Never heard of Kyanite? You’re not alone. This gorgeous gem is a rare species and usually reserved for collectors alone. In its best qualities, it closely resembles Blue Sapphire. However, it is available in a wide range of light to dark blue colours and can also form in shades of yellow, green and brown, and, like Sapphires, can also be colourless. The name Kyanite even comes from its signature shade, as “kyanos” is the Greek word for dark blue.

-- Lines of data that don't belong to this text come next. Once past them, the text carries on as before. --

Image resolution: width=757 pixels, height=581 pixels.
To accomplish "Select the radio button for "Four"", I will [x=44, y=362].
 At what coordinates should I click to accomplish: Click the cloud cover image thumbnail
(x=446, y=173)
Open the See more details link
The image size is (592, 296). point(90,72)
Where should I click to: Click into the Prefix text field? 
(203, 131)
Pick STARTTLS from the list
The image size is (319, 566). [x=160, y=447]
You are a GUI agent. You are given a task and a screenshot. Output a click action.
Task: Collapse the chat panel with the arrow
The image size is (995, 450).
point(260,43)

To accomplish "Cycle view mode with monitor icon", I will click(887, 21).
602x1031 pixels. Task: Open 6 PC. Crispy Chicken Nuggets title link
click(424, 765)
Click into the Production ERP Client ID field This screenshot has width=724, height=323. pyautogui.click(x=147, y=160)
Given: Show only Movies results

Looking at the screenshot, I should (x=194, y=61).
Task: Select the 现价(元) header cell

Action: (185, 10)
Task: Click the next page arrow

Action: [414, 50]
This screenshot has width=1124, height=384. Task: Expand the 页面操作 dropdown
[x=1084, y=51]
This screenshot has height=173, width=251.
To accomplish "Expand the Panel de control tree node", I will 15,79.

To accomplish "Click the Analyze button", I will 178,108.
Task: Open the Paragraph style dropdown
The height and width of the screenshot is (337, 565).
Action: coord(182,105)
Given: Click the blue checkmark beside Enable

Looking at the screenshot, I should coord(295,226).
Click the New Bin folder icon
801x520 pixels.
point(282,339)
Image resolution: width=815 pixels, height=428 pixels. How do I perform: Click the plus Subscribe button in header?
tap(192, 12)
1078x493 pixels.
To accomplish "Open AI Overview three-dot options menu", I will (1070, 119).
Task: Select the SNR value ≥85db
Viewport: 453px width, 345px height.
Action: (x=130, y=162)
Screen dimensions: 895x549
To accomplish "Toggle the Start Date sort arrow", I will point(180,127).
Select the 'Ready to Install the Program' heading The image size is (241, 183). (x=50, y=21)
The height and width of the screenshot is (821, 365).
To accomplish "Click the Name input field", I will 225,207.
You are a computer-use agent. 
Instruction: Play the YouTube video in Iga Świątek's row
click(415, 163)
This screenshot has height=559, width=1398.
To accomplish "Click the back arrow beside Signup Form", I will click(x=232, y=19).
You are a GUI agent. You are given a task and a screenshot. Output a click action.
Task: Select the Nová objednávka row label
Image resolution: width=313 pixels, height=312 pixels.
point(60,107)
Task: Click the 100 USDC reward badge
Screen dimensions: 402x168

Chemically, Kyanite is composed of aluminum, silicon and oxygen, which makes it a close relative of Andalusite. As is with Sapphires, Kyanite gets its beautiful blue hues from trace amounts of titanium and iron, and can sometimes display colour zoning (concentrated bands of colour) or a colour-change effect, showing a reddish to reddish violet hue under incandescent light. Kyanite is scarce, but can be found in Brazil, India, Kenya, Myanmar, Pakistan, Switzerland, Russia and the United States. While this lovely gem is not easy to find in jewellery, it does have the benefit of not often being colour treated.
One of Kyanite’s most unique traits is that it has two different hardness levels along its length and width. Along its length, it ranks at about a 5 on the Mohs hardness scale, while it is a 7 across the width of the crystal. In comparison, this range is similar to Lapis Lazuli or Turquoise through to Amethyst. While wearable everyday, it’s important to treat Kyanite with care and as the rare and delicate precious gem that it is. Avoid wearing it while being especially active, including cleaning, sports, etc. and be especially careful to avoid hard wear when showing it off in a ring. Overall, this lush blue gemstone is a highly unique jewel which is a pleasure and honour to have in your collection and a fantastic conversation piece for any jewellery lover.